* _O QUE FAZER_
Extraia do trecho de origem abaixo, palavra por palavra, tudo o que vai desde "As autoridades também" até "econômica, disse ele.".

* _TRECHO DE ORIGEM_
***
As autoridades também estão tentando compreender como é que as suas medidas políticas passadas poderão abrandar o avanço da economia. Num salão de baile sob candelabros de chifres de alce, os banqueiros centrais debateram novas pesquisas sobre o impacto das taxas mais elevadas nos gastos intensivos em tecnologia, incluindo o investimento em capital de risco. O documento sugere que tais “atividades de inovação” poderiam ser mais sensíveis do que alguns outros setores a taxas de juros mais elevadas.
“Se tudo se tornar como o setor de serviços e não for sensível às taxas de juros, então nosso trabalho ficará muito mais difícil”, disse o presidente do Fed de Chicago, Austan Goolsbee. Mas se os investimentos mais recentes e intensivos em inovação forem de fato mais sensíveis a taxas mais elevadas, o Fed poderá esfriar mais facilmente a atividade econômica, disse ele.
As autoridades monetárias sublinharam que estão tentando encontrar o equilíbrio certo entre aumentar muito pouco ou aumentar muito as taxas. “Existe o risco de não termos feito isto [e] de termos de ir mais longe” porque o problema da inflação “é apenas maior do que pensávamos”, disse Ben Broadbent, vice-governador do BoE, durante um painel de encerramento no sábado. “Há também o risco de já termos feito não apenas o suficiente, mas também demais.”
Os banqueiros centrais já enfrentam apelos de alguns legisladores e economistas para tolerarem uma inflação modestamente mais elevada à medida que travam a parte potencialmente mais difícil da sua batalha contra a resistência dos preços. Quando a inflação cair para 3% não receberão elogios por atingirem as suas metas de inflação de 2% se provocarem uma recessão.
***
* _MATERIAL FORNECIDO_
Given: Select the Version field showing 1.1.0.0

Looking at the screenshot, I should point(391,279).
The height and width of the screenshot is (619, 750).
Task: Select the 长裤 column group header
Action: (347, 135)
***
* _RESULTADO DA TAREFA_
As autoridades também estão tentando compreender como é que as suas medidas políticas passadas poderão abrandar o avanço da economia. Num salão de baile sob candelabros de chifres de alce, os banqueiros centrais debateram novas pesquisas sobre o impacto das taxas mais elevadas nos gastos intensivos em tecnologia, incluindo o investimento em capital de risco. O documento sugere que tais “atividades de inovação” poderiam ser mais sensíveis do que alguns outros setores a taxas de juros mais elevadas.
“Se tudo se tornar como o setor de serviços e não for sensível às taxas de juros, então nosso trabalho ficará muito mais difícil”, disse o presidente do Fed de Chicago, Austan Goolsbee. Mas se os investimentos mais recentes e intensivos em inovação forem de fato mais sensíveis a taxas mais elevadas, o Fed poderá esfriar mais facilmente a atividade econômica, disse ele.